Although it’s hard to imagine Emmanuel Macron didn’t give the US delegation any prior warning that the French government intended to invite Iranian Foreign Minister Mohammad Javad Zarif to Biarritz during what was already a contentious G-7, initial media reports suggested his presence took a number of countries’ representatives off guard.
As mentioned earlier, Zarif flew to Biarritz on Sunday for what the French said were meetings with the French foreign minister, who, on behalf of Macron, is attempting to deescalate tensions between Tehran and the West.
Zarif is, of course, sanctioned by the US. During a trip to New York in July, he granted interviews with multiple media outlets in an effort to explain Iran’s position as tensions flared in the Strait of Hormuz amid tit-for-tat escalations that nearly culminated in US strikes against missile batteries and other facilities in late June.
Around the same time, rumors were flying about the possibility that Senator Rand Paul might play a critical role as a mediator between Trump and the Iranians, but those rumors, along with reports that Zarif had made an overture to the White House, were overshadowed by the US Navy’s decision to shoot down an Iranian drone.
Since then, maritime tensions have escalated, and the Trump administration wasn’t amused earlier this month when Gibraltar rebuffed US demands to permanently seize an Iranian oil tanker which was originally detained in July with the help of British special forces.

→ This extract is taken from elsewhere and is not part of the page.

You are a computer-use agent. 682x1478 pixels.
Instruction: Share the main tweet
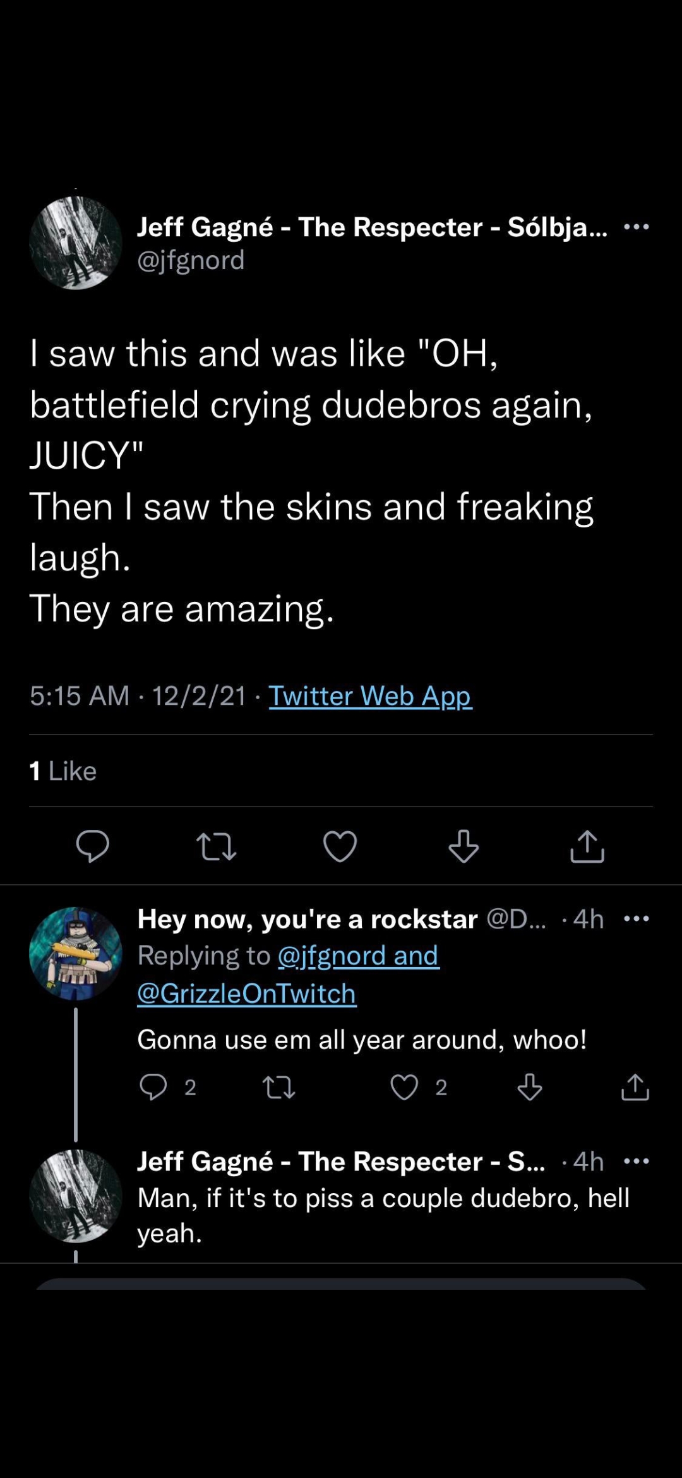(587, 846)
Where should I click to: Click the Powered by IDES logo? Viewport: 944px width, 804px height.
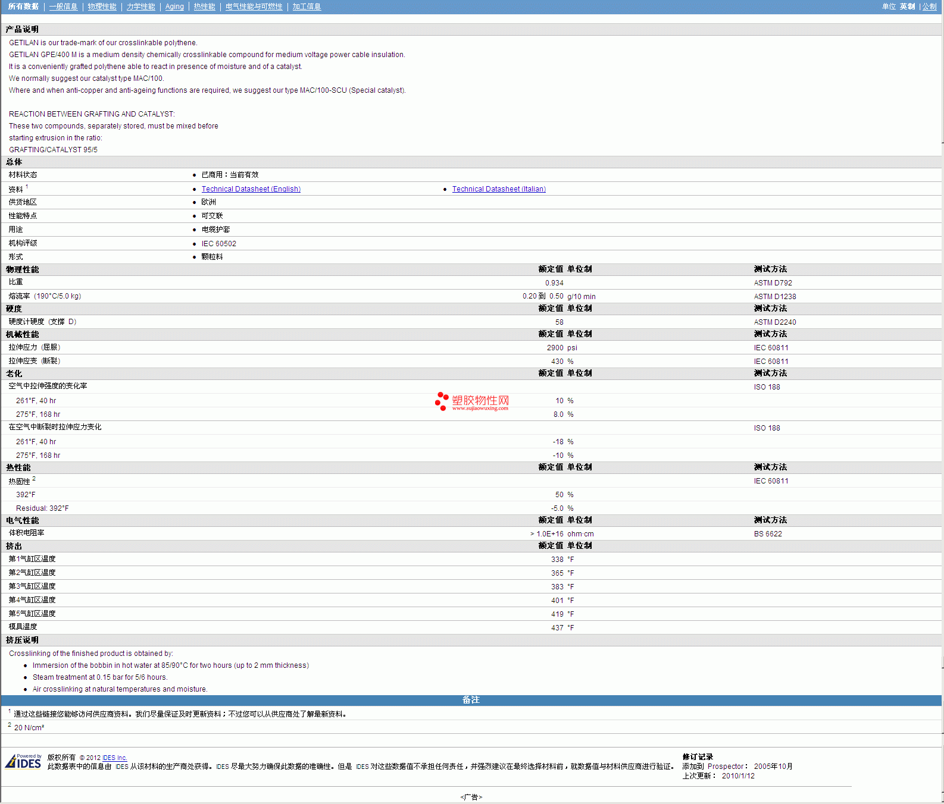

According to White House officials, Zarif’s presence in Biarritz on Sunday was indeed a “surprise” to the US delegation, which had no immediate plans to meet with him.
Macron spoke with Zarif on Friday, and as Reuters notes, “Iran wants to export a minimum of 700,000 barrels per day of its oil and ideally up to 1.5 million bpd if the West wants to negotiate with Tehran to save the 2015 deal”. That’s according to a pair of Iranian officials and one diplomat.
Iran’s oil exports have obviously been crippled by US sanctions, and a bid by the European powers to get a special purpose vehicle (Instex) designed to facilitate trade with Tehran up and running has been bedeviled by US threats and skepticism from Iran that the SPV cannot process large crude transactions.
Macron, meanwhile, has spearheaded efforts to get things back on track.
On Sunday, he boasted of what Paris is describing as a joint message from the G-7 to the Iranians. “We’ve enacted a common communication, which in my view has a lot of value”, he told French television.
Trump wasn’t enamored. “We’ll do our own outreach”, the US president snapped. “But I can’t stop people from talking”.